But, this was precisely the argument of the Vaikom pundits who had defeated Gandhi in debate ten years previously. They had been born as upholders of Untouchability. That is how they earned their livelihood. They and others like them had put up a Case, decided in their favour, to the High Court by which the road to the temple was declared a private, rather than public thoroughfare and thus exempt from an older law. Why did they do this? It was a hereditary duty incumbent upon them by reason of their livelihood. In private life they might drink with or have sexual relations with people of the oppressed class but that was a different matter. Now, if threatened with a beating or a fine, it would be perfectly proper for them to desist from discrimination because that duty was defeasible by reason of exigent circumstances. In other words, it was a duty which only became binding if it could be carried out with perfect safety from harm or opprobrium.
  When Rajaji was seeking to implement Temple Entry, he found that the Priests wanted Legislation to enforce it because otherwise they faced costly court cases for delinquency to duty. If Gandhi was ignorant of this aspect of the matter- and Gandhi was a deeply ignorant man- he nevertheless does not escape censure. Ignorance of the law is no excuse, at least for a lawyer. Ignorance of Indian conditions is no excuse if you claim to lead the Indian people.
I once read somewhere that Sankaracharya taught cows to chant the Vedas as a way to rebuke the arrogance of the ritualists. What about Gandhi?

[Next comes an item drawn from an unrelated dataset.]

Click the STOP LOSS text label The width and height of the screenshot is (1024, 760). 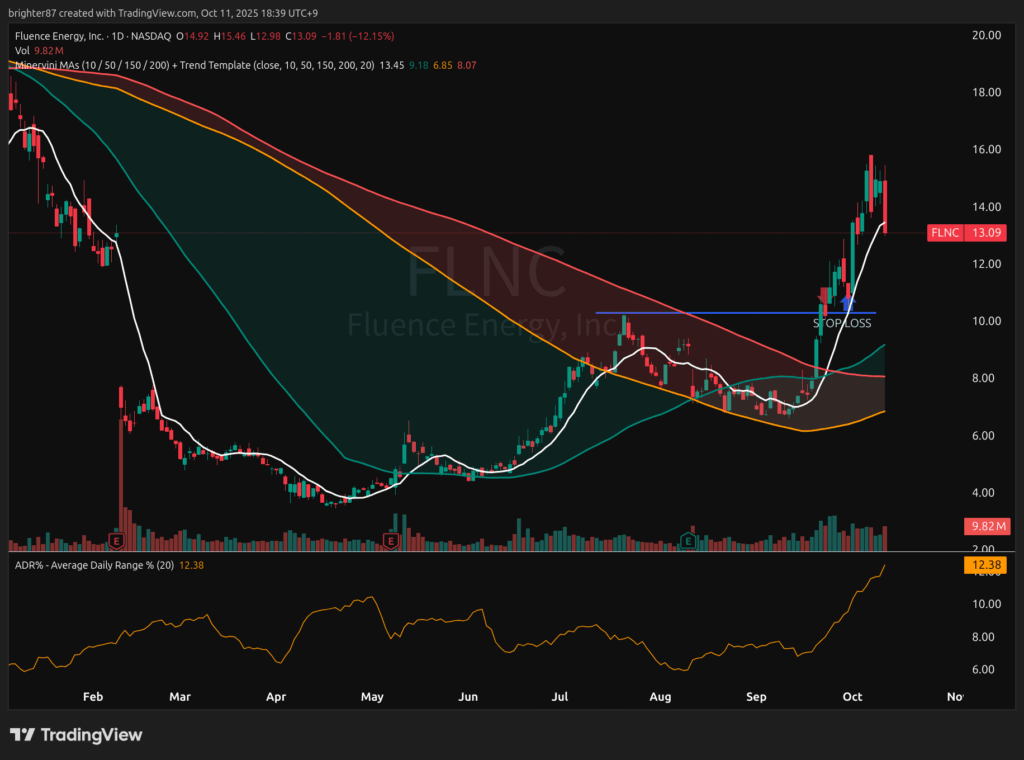(x=841, y=323)
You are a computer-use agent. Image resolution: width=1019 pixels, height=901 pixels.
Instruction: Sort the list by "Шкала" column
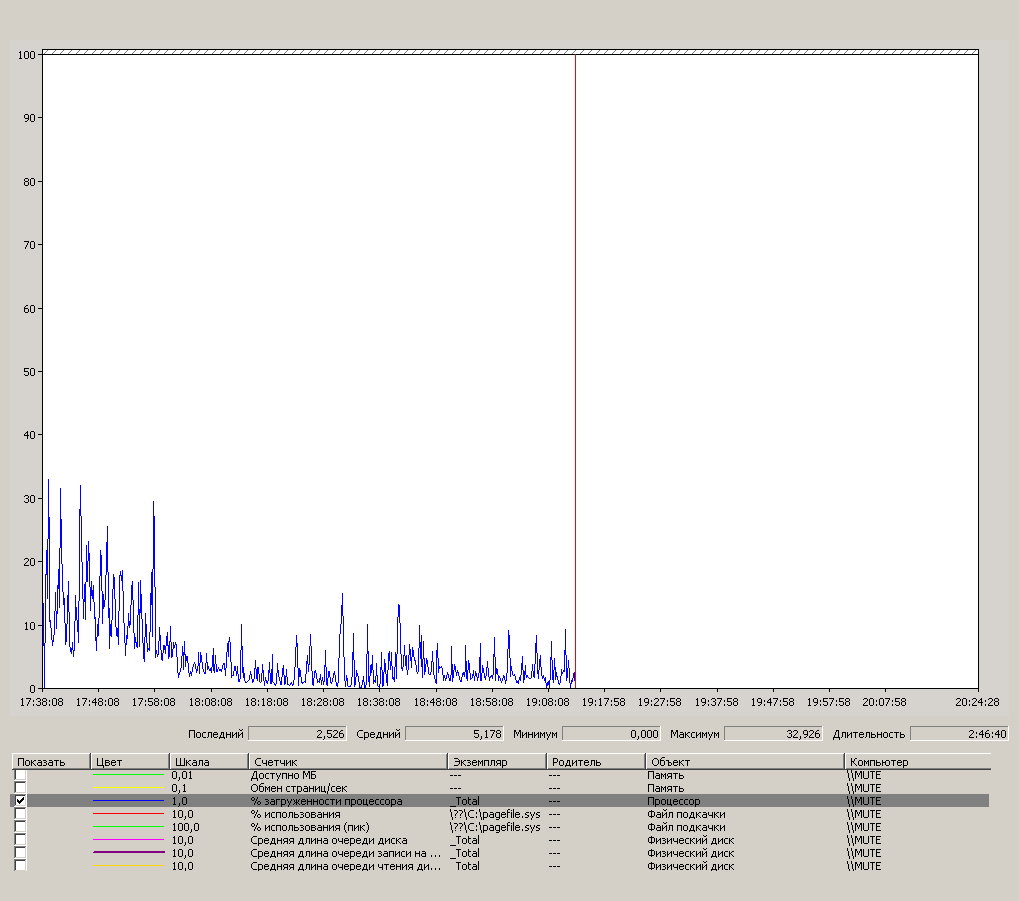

'When Ambedkar indicated that he and the Untouchables should find another religion and leave the Hindu fold, Gandhi was shocked to see Christians, Muslims, and Sikhs vying with each other to convert  untouchables. In a conversation with the Christian leader John Mott, Gandhi said that such activities hurt him and were an ugly travesty of religion (CW 64:35). Aside from it being an unseemly competition, said Mott, should Christians not preach the gospel to Untouchables who were thinking of leaving Hinduism? Gandhi’s response did not endear him to the Untouchables: “Would you preach the gospel to a cow? Well, some of the untouchables are worse than cows in understanding . . . they can no more distinguish between the relative merits of Islam and Hinduism and Christianity than a cow” (CW 64:37)


Gandhi's greatest victory- perhaps his only one-against the forces of reform came towards the end of his life when he persuaded Congress to give Ambedkar a Ministerial berth. According to Gandhian thinking, Ambedkar would be utterly annihilated as a rational and moral being, the moment he planted his bottom on a Ministerial 'kursi'. But Gandhi miscalculated. Ambedkar had aptness, not appetency, for high office. If his only service was as a draughtsman of the Constitution, he would still stand head and shoulders above all his contemporaries. However, yet greater heights remained for him to scale. History will remember him as a Boddhisattva.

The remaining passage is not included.